**PROBLEM DETAILS:**
Could you reproduce the material below exactly, from the line containing "Given: Open the Default button style dropdown" through its last line, and leave out everything else?
(DATA SHOWN Opens)
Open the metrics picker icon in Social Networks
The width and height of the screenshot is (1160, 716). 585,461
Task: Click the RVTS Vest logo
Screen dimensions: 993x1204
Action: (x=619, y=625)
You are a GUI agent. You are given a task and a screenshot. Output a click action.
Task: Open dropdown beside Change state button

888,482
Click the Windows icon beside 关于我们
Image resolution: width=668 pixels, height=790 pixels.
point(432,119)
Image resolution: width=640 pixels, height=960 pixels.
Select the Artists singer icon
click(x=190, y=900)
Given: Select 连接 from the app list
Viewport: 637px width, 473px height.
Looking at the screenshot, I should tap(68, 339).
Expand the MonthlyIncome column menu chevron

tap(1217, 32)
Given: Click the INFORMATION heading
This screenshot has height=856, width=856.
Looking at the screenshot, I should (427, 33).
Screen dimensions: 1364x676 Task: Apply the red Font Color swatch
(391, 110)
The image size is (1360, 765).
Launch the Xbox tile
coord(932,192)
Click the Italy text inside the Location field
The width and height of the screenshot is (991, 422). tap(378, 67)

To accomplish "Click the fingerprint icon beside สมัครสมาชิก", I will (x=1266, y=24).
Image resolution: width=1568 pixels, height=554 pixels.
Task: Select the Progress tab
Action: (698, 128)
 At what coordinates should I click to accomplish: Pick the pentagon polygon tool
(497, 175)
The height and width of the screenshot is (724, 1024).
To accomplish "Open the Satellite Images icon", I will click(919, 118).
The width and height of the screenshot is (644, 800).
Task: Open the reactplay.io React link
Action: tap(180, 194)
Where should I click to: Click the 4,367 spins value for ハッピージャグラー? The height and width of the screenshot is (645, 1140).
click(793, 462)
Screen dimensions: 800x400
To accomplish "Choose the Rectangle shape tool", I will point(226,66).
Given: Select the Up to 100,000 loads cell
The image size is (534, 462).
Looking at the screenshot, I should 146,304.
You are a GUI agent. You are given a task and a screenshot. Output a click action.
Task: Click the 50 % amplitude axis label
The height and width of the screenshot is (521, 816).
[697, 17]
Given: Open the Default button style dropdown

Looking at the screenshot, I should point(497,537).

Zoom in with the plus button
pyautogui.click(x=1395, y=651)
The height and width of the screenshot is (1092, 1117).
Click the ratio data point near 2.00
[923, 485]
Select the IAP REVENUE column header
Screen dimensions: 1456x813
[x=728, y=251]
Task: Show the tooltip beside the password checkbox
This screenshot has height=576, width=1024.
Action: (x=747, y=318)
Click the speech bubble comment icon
(DATA SHOWN Closes)
**YOUR SOLUTION:**
Given: Open the Default button style dropdown

Looking at the screenshot, I should point(497,537).

Zoom in with the plus button
pyautogui.click(x=1395, y=651)
The height and width of the screenshot is (1092, 1117).
Click the ratio data point near 2.00
[923, 485]
Select the IAP REVENUE column header
Screen dimensions: 1456x813
[x=728, y=251]
Task: Show the tooltip beside the password checkbox
This screenshot has height=576, width=1024.
Action: (x=747, y=318)
Click the speech bubble comment icon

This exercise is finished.